Алла поставила чайник, ласково улыбаясь мне. Не в силах больше выдерживать эту слепоту, я начал.
— Настя рассказал о цели моего визита…
В этот момент зашла Таня, любопытно посматривая на меня, а потом безмятежно налила себе чаю и уселась с тем, чтобы его выпить.
Я посмотрел на Аллу.
— Тань, иди посмотри телевизор!
— Но я не хочу!
— А я тебе говорю, пойди и посмотри что-нибудь!

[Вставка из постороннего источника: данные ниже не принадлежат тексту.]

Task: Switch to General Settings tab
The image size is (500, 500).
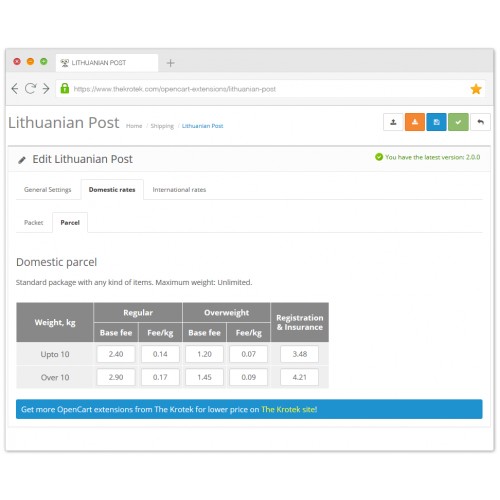Action: pyautogui.click(x=48, y=190)
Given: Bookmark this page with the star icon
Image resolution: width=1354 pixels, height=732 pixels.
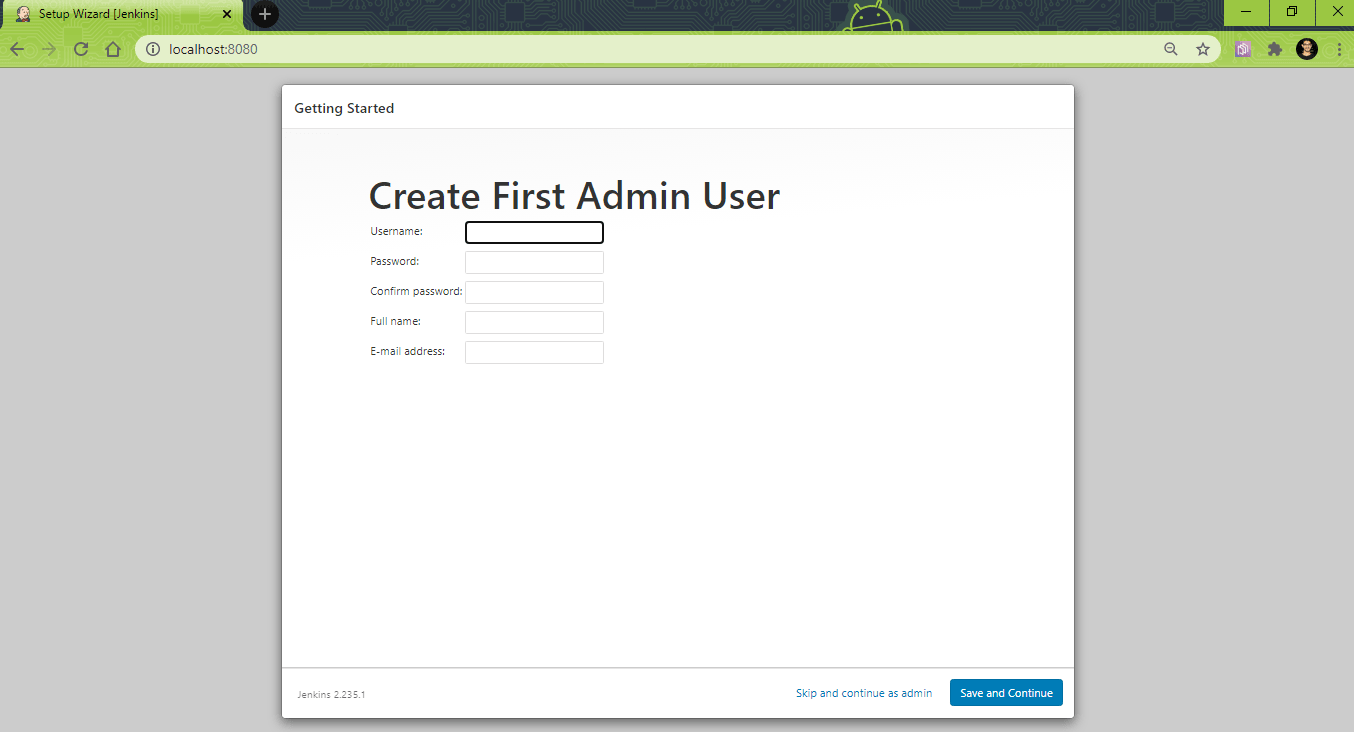Looking at the screenshot, I should click(x=1202, y=48).
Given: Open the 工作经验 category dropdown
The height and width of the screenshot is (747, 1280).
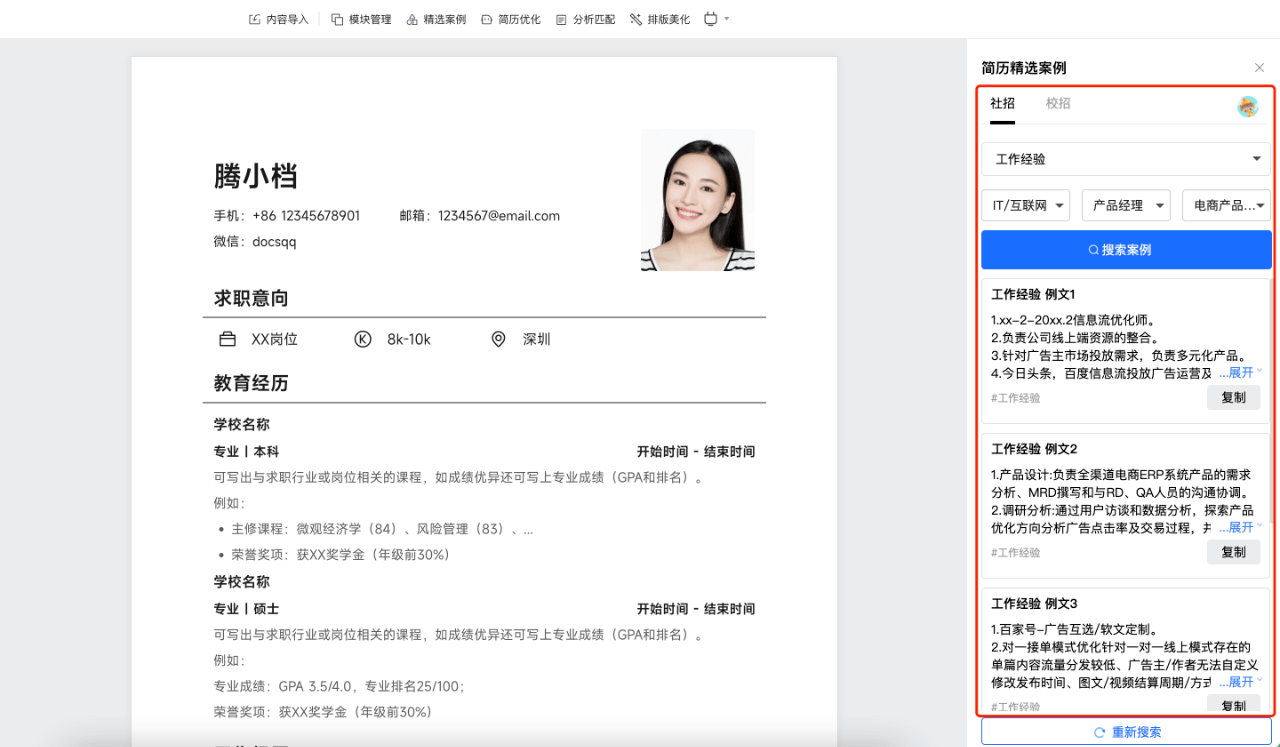Looking at the screenshot, I should tap(1126, 158).
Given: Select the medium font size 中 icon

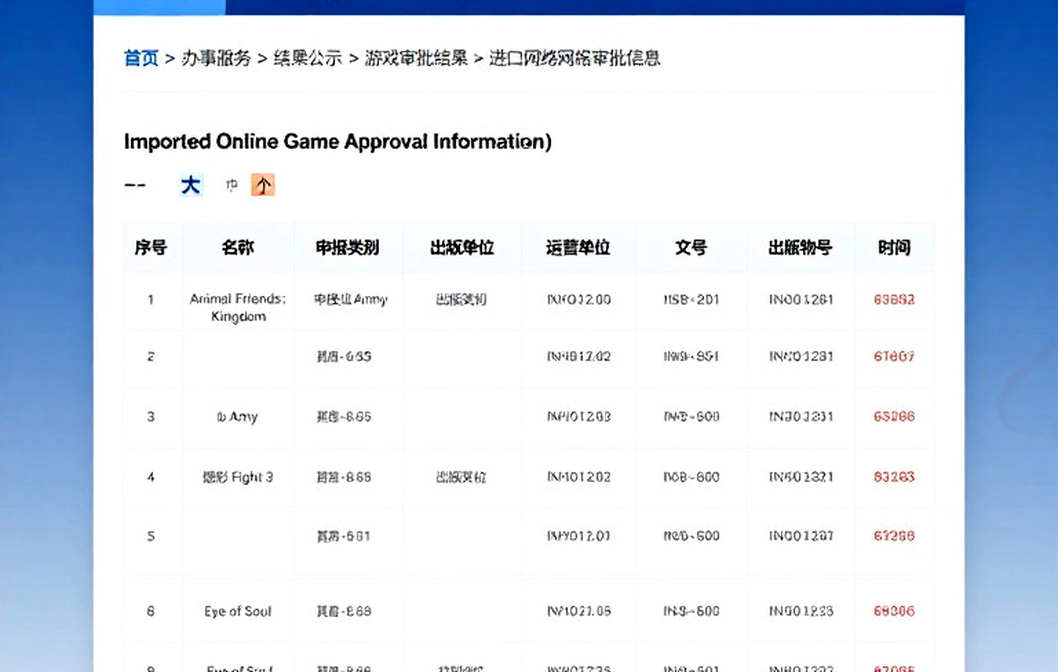Looking at the screenshot, I should [x=231, y=185].
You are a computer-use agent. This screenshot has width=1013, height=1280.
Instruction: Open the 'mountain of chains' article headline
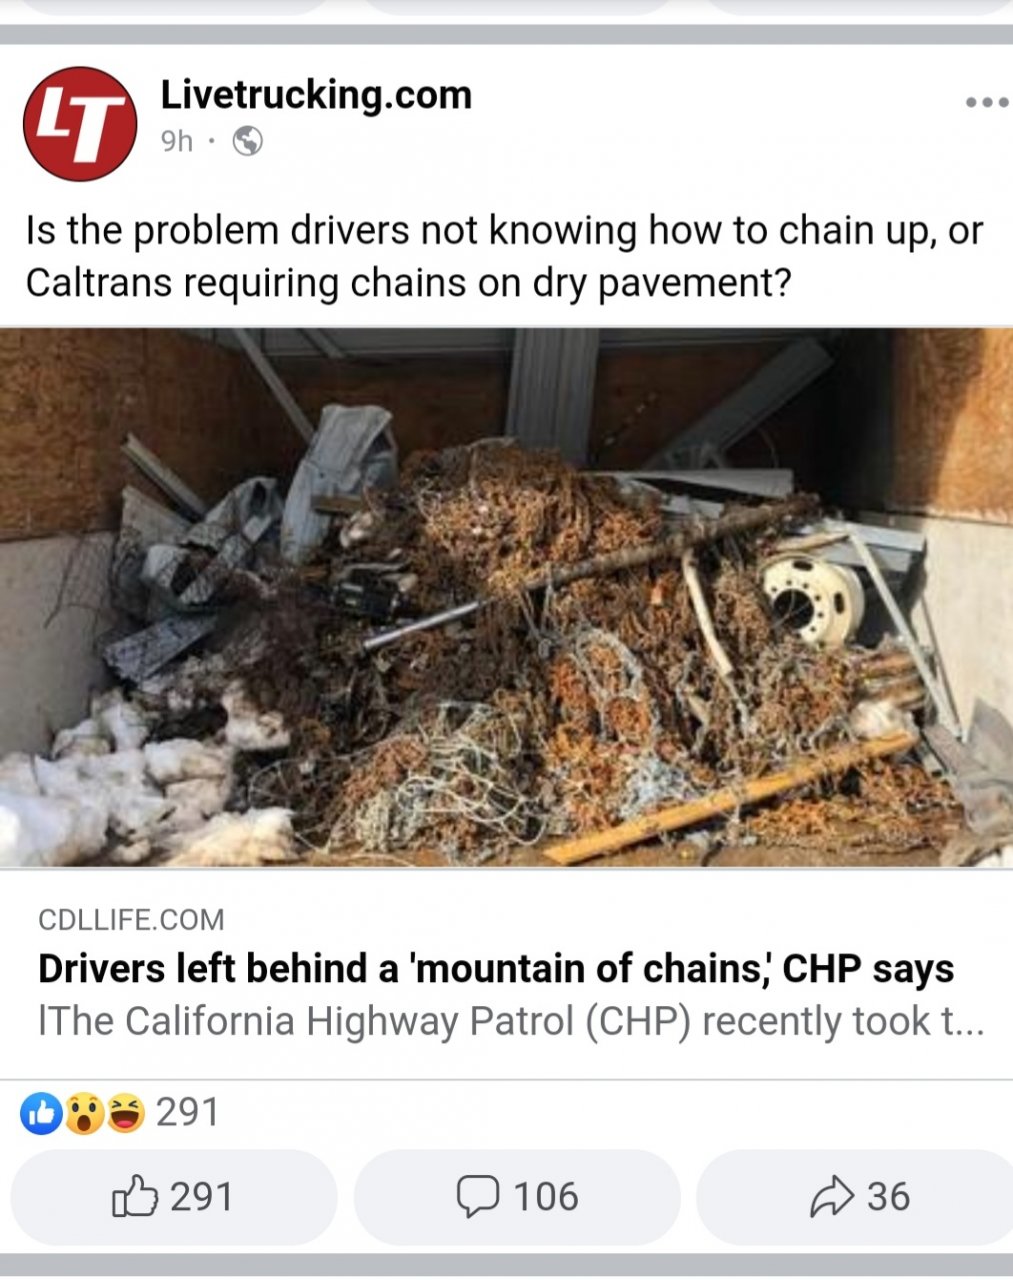(496, 968)
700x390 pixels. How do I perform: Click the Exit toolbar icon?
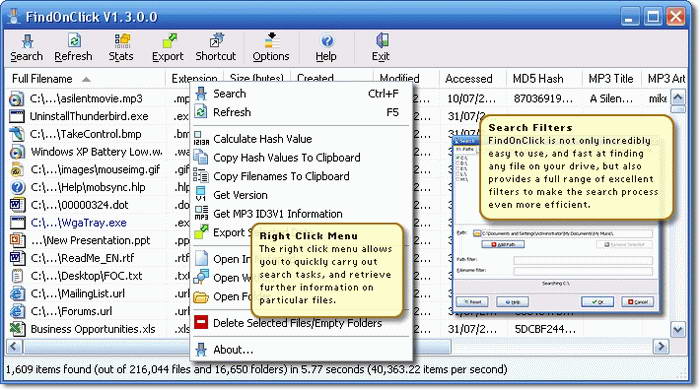(x=381, y=48)
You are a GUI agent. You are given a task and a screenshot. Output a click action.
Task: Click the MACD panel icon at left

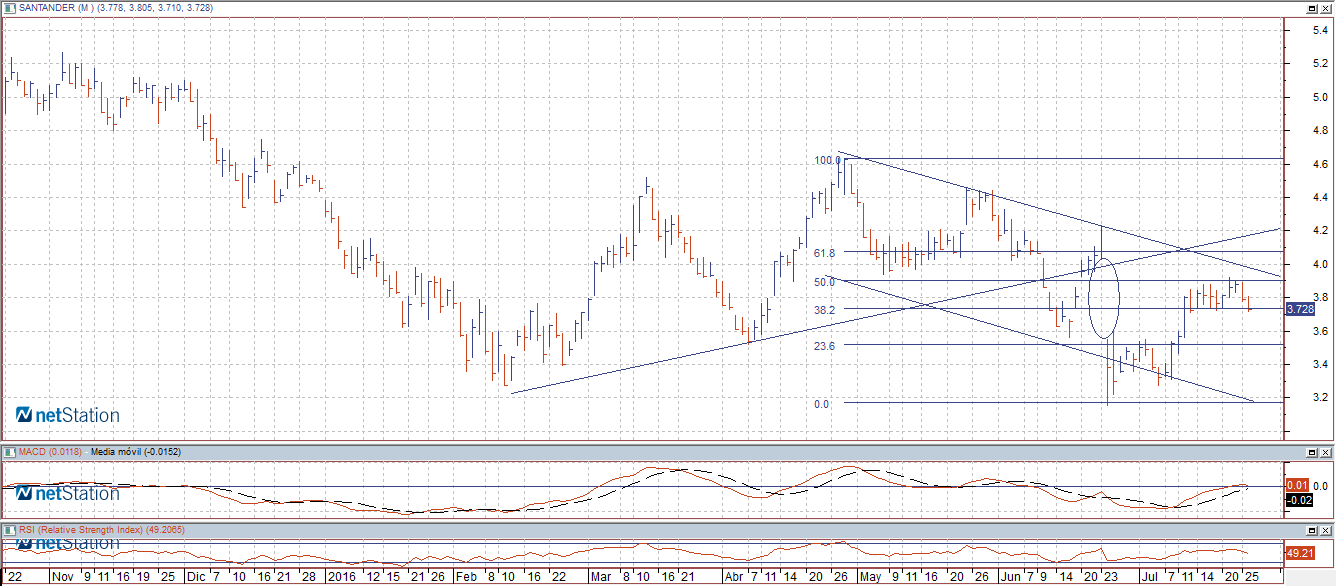(x=8, y=452)
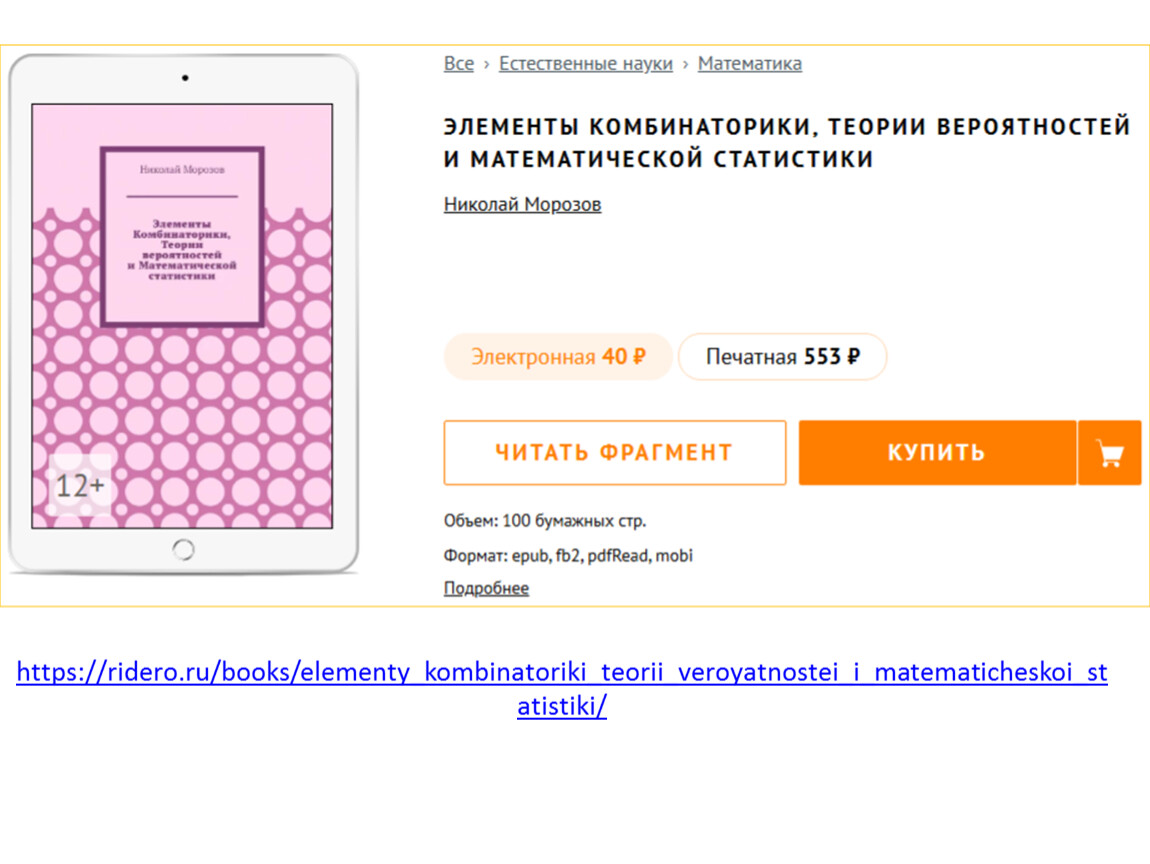Click the Купить button

click(937, 453)
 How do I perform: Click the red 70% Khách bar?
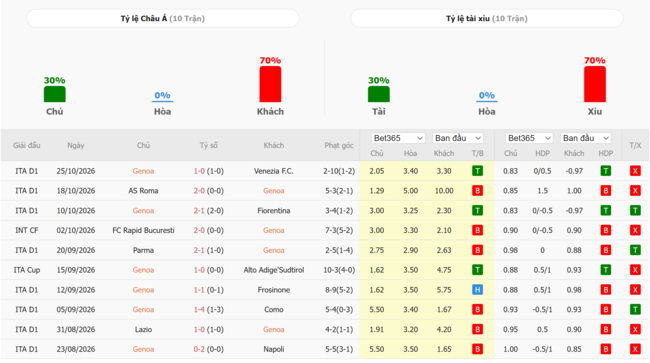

По ее интонации я понял, что она настраивается на нужный лад. Поняла, зачем я пришел. Ласковая улыбка сменилась выражением напряженного ожидания.
В комнату вошла Настя.
В дело пошла обдуманная аргументация, прошедшая через тернии помоек и крыс, бесед с Леной и ее матерью, через тернии Секундовских рассказов, рассказов моего отца, через тернии смертей, внебрачных детей моего деда.